There are so many fallacies in this view that they cannot all be disentangled at once. But the central error, as we have hinted, comes from looking at only one industry, or even at several industries in turn, as if each of them existed in isolation. Each of them in fact exists in relation to all the others, and every important decision made in it is affected by and affects the decisions made in all the others.

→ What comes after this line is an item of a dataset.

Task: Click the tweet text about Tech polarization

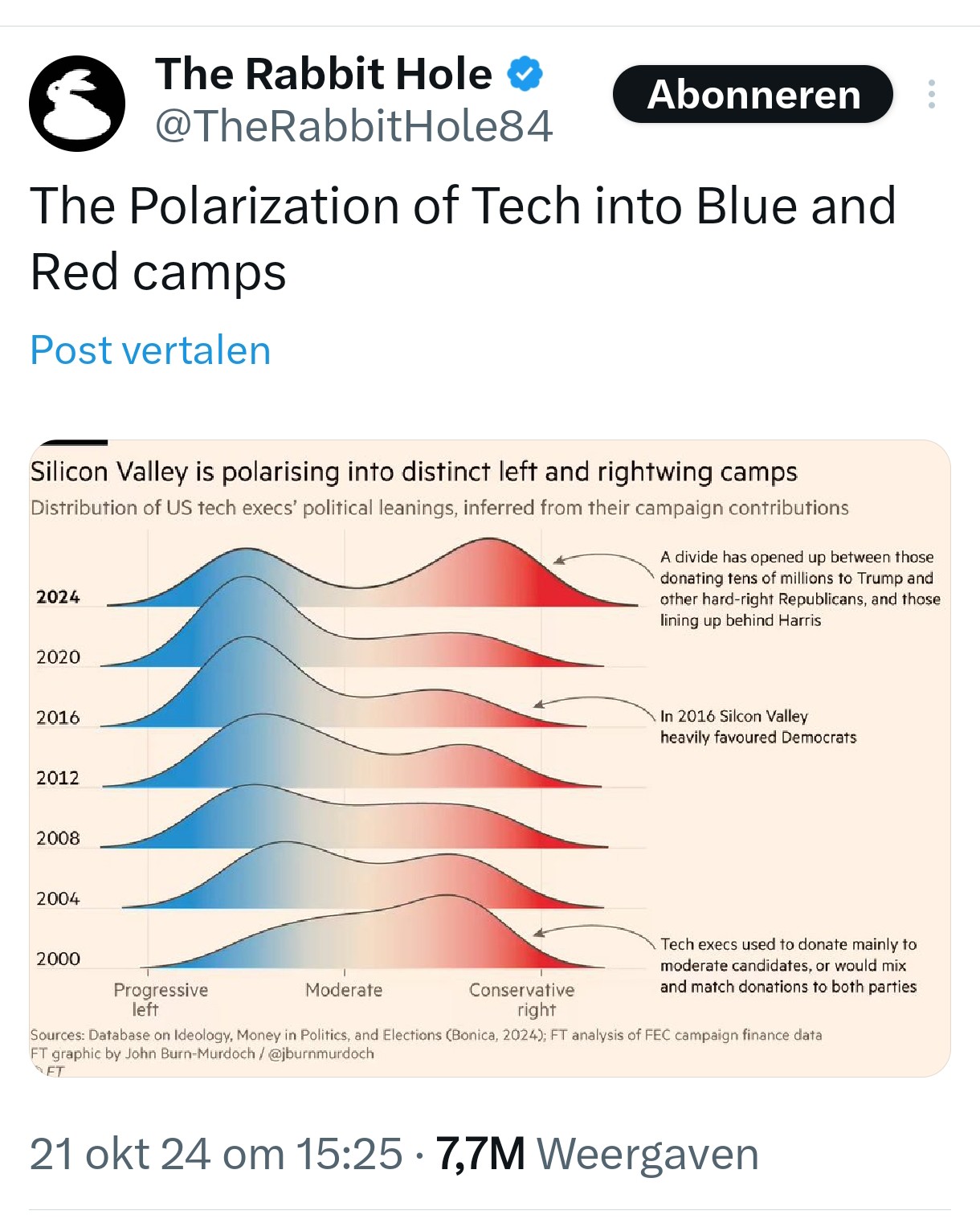Action: coord(462,238)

We can understand this better if we understand the basic problem that business collectively has to solve. To simplify this as much as possible, let us consider the problem that confronts a Robinson Crusoe on his desert island. His wants at first seem endless. He is soaked with rain; he shivers from cold; he suffers from hunger and thirst. He needs everything: drinking water, food, a roof over his head, protection from animals, a fire, a soft place to lie down. It is impossible for him to satisfy all these needs at once; he has not the time, energy or resources. He must attend immediately to the most pressing need. He suffers most, say, from thirst. He hollows out a place in the sand to collect rain water, or builds some crude receptacle. When he has provided for only a small water supply, however, he must turn to finding food before he tries to improve this. He can try to fish; but to do this he needs either a hook and line, or a net, and he must set to work on these. But everything he does delays or prevents him from doing something else only a little less urgent. He is faced constantly by the problem of alternative applications of his time and labor.

A Swiss Family Robinson, perhaps, finds this problem a little easier to solve. It has more mouths to feed, but it also has more hands to work for them. It can practice division and specialization of labor. The father hunts; the mother prepares the food; the children collect firewood. But even the family cannot afford to have one member of it doing endlessly the same thing, regardless of the relative urgency of the common need he supplies and the urgency of other needs still unfilled. When the children have gathered a certain pile of firewood, they cannot be used simply to increase the pile. It is soon time for one of them to be sent, say, for more water. The family too has the constant problem of choosing among alternative applications of labor, and, if it is lucky enough to have acquired guns, fishing tackle, a boat, axes, saws and so on, of choosing among alternative applications of labor and capital. It would be considered unspeakably silly for the wood-gathering member of the family to complain that they could gather more firewood if his brother helped him all day, instead of getting the fish that were needed for the family dinner. It is recognized clearly in the case of an isolated individual or family that one occupation can expand only at the expense of all other occupations.

Elementary illustrations like this are sometimes ridiculed as “Crusoe economics.” Unfortunately, they are ridiculed most by those who most need them, who fail to understand the particular principle illustrated even in this simple form, or who lose track of that principle completely when they come to examine the bewildering complications of a great modern economic society.